Getting the solar array built represents a change in the status quo prompted by citizens who feel they can finally do something, however small, about energy generation.
“FPL has a program called Sunshine Energy that promotes renewable energy and renewable sources,” says program manager David Bates. “One of the promises of the program is to help build solar in Florida. We’ve had great participation from residents of Sarasota County, and the organization Sustainable Sarasota has also been very helpful. For every 10,000 participants in our renewable program, there is a promise to build 150 kilowatts of solar power generation. As participation grows we’ll continue to build more solar throughout the state.”
Solar arrays are most commonly found on roofs and with the equivalent of a half a football field needed to produce 250 kilowatts, it might seem like large, existing commercial, industrial and retail rooftops would be ideal places for future energy farms.
Except, perhaps, in windswept Florida. FPL was originally going to test the array on existing buildings in Miami.
“One of the concerns about putting it on the roof is windloading for hurricane purposes. If you mount on the ground, you don’t have to worry,” Bates says.
Bates does say solar arrays could work on new commercial construction if roofs are engineered properly.
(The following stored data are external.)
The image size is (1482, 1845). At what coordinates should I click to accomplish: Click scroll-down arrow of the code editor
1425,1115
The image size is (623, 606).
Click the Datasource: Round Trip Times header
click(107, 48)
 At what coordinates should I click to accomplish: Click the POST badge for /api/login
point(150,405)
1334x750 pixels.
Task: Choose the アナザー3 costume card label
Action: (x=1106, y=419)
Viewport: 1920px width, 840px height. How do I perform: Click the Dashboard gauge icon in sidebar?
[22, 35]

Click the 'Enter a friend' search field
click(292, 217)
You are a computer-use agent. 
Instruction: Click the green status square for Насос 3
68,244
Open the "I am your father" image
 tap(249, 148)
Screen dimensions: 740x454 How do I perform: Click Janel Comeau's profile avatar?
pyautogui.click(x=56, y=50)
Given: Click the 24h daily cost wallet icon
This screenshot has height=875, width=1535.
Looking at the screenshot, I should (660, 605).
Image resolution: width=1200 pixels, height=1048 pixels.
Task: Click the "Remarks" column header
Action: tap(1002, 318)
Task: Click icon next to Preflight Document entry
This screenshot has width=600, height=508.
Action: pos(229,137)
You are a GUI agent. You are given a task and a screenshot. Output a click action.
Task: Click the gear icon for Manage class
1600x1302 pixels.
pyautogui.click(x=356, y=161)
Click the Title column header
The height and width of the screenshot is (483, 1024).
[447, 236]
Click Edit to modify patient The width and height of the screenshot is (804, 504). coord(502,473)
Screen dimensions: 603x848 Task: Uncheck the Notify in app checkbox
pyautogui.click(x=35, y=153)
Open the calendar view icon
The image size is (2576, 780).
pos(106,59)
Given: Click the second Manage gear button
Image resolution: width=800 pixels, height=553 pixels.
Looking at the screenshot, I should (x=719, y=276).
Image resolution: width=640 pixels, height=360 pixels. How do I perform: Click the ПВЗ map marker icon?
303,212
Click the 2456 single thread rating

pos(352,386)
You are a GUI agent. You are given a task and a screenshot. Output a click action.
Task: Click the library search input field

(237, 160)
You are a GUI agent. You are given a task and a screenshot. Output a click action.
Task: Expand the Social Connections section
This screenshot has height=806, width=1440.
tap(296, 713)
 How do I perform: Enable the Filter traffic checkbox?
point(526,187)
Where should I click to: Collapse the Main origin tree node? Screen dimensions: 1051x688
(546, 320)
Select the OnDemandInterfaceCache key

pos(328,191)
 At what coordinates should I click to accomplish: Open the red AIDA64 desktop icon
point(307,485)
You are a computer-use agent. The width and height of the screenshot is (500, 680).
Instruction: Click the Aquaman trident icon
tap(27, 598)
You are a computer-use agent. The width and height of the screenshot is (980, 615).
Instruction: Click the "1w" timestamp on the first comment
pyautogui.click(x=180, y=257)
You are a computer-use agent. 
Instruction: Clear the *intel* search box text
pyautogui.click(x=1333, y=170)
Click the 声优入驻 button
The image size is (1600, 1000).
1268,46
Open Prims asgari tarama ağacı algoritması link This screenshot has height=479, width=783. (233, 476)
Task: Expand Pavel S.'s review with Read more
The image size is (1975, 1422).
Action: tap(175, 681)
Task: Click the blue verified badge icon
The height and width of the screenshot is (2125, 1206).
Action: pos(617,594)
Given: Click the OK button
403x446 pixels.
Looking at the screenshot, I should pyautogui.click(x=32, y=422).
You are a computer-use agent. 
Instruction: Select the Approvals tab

Patton says Sarasota is actively working towards requiring future new construction to include rooftop solar arrays, minimally for water heating.
“We are entertaining the idea of the 2030 carbon-neutral challenge,” Patton says, referring to the challenge to the building and design industry by Architecture 2030. “If we’re going to be a leader in environmental and sustainable energy, we need to make a commitment. One of the first requirements is that buildings be 50 percent more efficient. The only way to get there is to have a renewable energy site. Putting arrays at building sites will do that. We’re also investigating bio energies and what we can afford. County government has a $7.2 mil electric bill every year. That’s incentive.”